▶ [GIVEN REQUEST]:
Reproduce verbatim the lines from the one containing "Collapse the console_3 services node" through the one containing "pyautogui.click(x=87, y=658)", inclusive, omitting the pictures.

▶ [RECORDED DATA]:

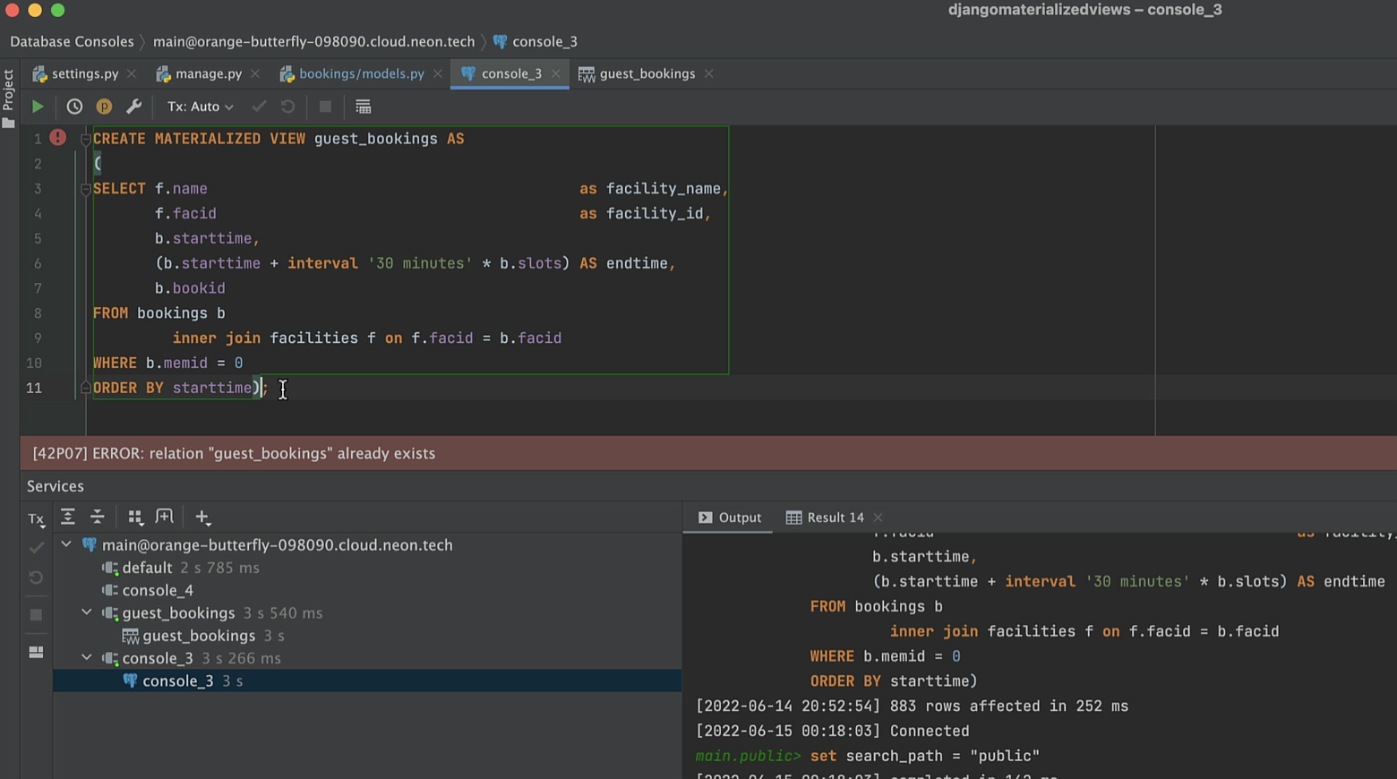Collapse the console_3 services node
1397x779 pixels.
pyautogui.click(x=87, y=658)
---
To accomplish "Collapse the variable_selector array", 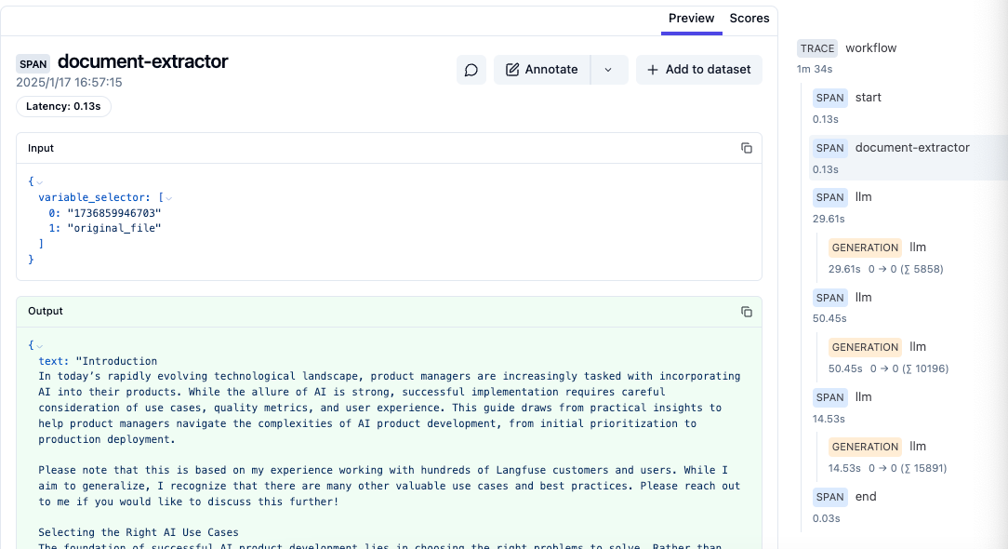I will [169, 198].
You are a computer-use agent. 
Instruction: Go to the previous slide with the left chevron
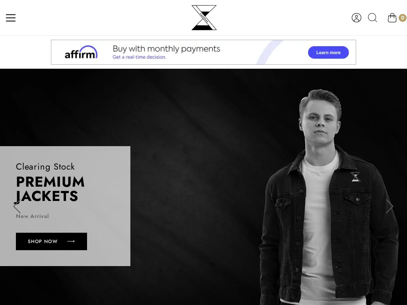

▶ [ANSWER]:
Collapse the console_3 services node
1397x779 pixels.
pyautogui.click(x=87, y=658)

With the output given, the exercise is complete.